Spain Colored Orange has licensed music for commercial use by companies including Ford, Olay, and Avon. The band has toured nationally and consecutively featured in large-scale regional festivals including South by Southwest and Free Press Summer Fest.

== History ==
The band was established in 2000 as a solo project by frontman Gilbert Alfaro, former founding member of Houston-based national-touring bands Blueprint/In Echoes and Refuse To Fall.

Other original members joined after they heard Alfaro's initial taped recordings. The band was originally called "8 Track Charade," but changed their name just days before signing a record deal with Lucid Records. According to Alfaro, the band's final name, Spain Colored Orange, originated from an elementary school project that his grandmother had hanging in her house.

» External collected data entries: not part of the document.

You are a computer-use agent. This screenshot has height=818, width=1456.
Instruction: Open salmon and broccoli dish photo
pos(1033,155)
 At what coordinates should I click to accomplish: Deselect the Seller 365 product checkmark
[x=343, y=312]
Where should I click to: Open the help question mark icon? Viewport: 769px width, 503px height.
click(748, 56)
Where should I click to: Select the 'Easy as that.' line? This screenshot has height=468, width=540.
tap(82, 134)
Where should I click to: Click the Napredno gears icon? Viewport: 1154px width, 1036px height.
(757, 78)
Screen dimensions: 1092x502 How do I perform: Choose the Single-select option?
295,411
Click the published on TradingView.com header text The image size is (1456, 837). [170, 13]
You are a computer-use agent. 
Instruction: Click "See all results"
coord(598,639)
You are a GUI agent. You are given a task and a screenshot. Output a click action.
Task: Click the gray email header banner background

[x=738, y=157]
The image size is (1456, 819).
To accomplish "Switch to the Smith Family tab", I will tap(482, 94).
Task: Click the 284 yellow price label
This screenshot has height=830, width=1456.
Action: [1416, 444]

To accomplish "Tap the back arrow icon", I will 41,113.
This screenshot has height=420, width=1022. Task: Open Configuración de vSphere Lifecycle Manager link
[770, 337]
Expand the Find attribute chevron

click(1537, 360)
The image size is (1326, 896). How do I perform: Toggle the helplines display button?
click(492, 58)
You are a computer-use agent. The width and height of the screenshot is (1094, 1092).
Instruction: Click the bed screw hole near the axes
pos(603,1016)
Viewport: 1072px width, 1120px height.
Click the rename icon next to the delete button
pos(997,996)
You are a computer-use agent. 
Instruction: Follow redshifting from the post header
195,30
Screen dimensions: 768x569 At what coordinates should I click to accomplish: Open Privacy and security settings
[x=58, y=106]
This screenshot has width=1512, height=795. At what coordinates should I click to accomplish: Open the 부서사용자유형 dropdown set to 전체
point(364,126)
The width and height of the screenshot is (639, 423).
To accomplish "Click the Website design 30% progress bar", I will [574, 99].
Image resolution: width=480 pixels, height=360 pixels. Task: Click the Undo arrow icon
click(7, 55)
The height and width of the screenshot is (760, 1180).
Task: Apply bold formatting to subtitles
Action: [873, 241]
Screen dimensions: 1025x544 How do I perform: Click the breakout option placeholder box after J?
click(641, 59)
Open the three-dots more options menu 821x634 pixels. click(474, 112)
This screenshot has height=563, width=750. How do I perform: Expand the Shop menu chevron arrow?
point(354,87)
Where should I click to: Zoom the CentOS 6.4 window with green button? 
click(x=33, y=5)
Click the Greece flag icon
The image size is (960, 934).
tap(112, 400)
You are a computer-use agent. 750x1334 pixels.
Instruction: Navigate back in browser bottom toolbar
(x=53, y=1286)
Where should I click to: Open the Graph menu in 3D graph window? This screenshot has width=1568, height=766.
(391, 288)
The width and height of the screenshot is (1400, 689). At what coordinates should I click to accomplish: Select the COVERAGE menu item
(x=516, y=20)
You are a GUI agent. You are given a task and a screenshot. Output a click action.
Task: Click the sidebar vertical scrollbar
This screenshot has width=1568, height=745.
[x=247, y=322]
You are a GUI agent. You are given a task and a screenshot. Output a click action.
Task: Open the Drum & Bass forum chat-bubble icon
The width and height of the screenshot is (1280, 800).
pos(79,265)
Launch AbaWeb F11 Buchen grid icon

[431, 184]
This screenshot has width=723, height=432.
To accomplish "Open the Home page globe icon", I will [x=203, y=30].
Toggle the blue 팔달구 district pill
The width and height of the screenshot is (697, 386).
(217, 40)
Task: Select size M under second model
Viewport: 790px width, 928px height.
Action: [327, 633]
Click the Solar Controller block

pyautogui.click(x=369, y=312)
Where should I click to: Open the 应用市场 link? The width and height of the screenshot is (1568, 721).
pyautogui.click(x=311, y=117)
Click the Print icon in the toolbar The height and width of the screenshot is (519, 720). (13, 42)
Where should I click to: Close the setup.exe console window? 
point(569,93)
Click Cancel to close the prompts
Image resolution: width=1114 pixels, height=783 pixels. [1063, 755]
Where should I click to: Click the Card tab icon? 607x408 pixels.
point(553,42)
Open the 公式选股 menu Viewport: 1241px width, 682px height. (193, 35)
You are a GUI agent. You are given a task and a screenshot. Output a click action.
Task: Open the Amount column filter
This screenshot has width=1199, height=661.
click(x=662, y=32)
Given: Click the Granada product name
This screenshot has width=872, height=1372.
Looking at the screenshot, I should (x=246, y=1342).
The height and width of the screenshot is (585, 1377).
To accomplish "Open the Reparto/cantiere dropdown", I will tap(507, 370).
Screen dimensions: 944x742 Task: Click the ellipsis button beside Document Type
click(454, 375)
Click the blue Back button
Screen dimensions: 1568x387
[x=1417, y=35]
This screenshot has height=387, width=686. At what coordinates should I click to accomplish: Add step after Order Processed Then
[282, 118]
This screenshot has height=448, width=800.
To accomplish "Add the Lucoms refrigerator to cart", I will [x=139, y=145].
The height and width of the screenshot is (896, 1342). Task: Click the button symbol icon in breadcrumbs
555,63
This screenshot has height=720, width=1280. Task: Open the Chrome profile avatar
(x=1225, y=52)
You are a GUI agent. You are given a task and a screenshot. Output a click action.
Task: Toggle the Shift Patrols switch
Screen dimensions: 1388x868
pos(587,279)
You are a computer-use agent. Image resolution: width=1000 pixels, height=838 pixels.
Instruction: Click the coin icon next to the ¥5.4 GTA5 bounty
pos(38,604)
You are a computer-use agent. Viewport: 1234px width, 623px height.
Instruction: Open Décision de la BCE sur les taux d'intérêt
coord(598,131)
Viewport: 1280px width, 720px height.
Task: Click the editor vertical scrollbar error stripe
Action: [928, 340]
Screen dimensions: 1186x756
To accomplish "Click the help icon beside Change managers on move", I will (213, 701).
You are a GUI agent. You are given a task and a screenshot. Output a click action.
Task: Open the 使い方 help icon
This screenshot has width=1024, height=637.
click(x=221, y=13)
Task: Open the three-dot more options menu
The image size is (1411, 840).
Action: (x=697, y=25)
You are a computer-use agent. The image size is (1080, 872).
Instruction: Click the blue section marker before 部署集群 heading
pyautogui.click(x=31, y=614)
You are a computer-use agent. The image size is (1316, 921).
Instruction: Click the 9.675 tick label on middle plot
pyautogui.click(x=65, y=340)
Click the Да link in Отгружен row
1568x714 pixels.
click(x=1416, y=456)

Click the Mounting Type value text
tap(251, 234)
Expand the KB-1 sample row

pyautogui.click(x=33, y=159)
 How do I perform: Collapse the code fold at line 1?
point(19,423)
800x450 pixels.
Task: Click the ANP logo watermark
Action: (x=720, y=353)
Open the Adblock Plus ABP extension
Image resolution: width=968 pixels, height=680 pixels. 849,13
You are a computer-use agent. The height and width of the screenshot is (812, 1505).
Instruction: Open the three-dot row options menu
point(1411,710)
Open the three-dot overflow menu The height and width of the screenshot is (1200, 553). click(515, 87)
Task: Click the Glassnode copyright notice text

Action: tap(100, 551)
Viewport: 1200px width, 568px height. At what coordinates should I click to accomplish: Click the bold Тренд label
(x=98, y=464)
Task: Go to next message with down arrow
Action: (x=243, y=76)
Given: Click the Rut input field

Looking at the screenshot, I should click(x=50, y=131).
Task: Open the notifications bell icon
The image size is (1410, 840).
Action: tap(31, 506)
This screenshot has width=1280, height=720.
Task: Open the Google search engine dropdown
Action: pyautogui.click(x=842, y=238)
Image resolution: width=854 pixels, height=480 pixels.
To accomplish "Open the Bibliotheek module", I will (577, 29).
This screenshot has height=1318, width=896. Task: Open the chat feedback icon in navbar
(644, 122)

After signing with Lucid Records in 2005, the band released their debut EP Hopelessly Incapable of Standing in the Way.

They ultimately negotiated a break from their contract with Lucid Records in 2008, while in the process of recording a freshman full-length at Houston's historic Sugar Hill Studios. The group signed with Shout It Out Loud Music and released that first full-length record, Sneaky Like a Villain, in 2009.

After a long hiatus the band reformed in late 2023, began performing live again, and started writing new material. In 2026, after teasing a new EP by releasing a couple of singles, "Confiding in Ghosts" was released that summer by Diverse Chorus Records.

== Band members ==
Current members
- Gilbert Alfaro (vocals, electric piano, synths)
- Will Evans (guitar, vocals)
- Jared Arceneaux (bass guitar)
- Jake Allen (percussion)
- Coy Matula (guitar, synths, vocals)
Former members
- Keith Palumbo (percussion)
- James Diederich (percussion)
- Justin Peak (synth, sample)
- Mikey Deleon
- Randy Platt (guitars)
- Ryan Chavez
- Steven Burnett (bass, mouth harp)
- Steve Torres (percussion)
- Mike Dugat (guitar)
- Ben Jarrad (guitar, banjo, vox, & ukulele)
- Steve Aikey (bass)
- Eric Jackson (trumpet)
- Erica Cruz (guitar, synths, electric piano, vocals)
- Bill Matney (studio percussionist)

== Awards ==
Houston Press Music Awards:

- Album of the Year (Hopelessly Incapable of Standing in the Way, 2006)
- Best Indie Rock (2006, 2008, 2009)
- Best Keyboardist (Gilbert Alfaro, 2006, 2008)
- Local Musician of the Year (2006)

== Discography ==
Source:
- Hopelessly Incapable of Standing in the Way (EP, 2005)
- Sneaky Like a Villain (Album, 2009)
- Confiding in Ghosts (EP, 2026)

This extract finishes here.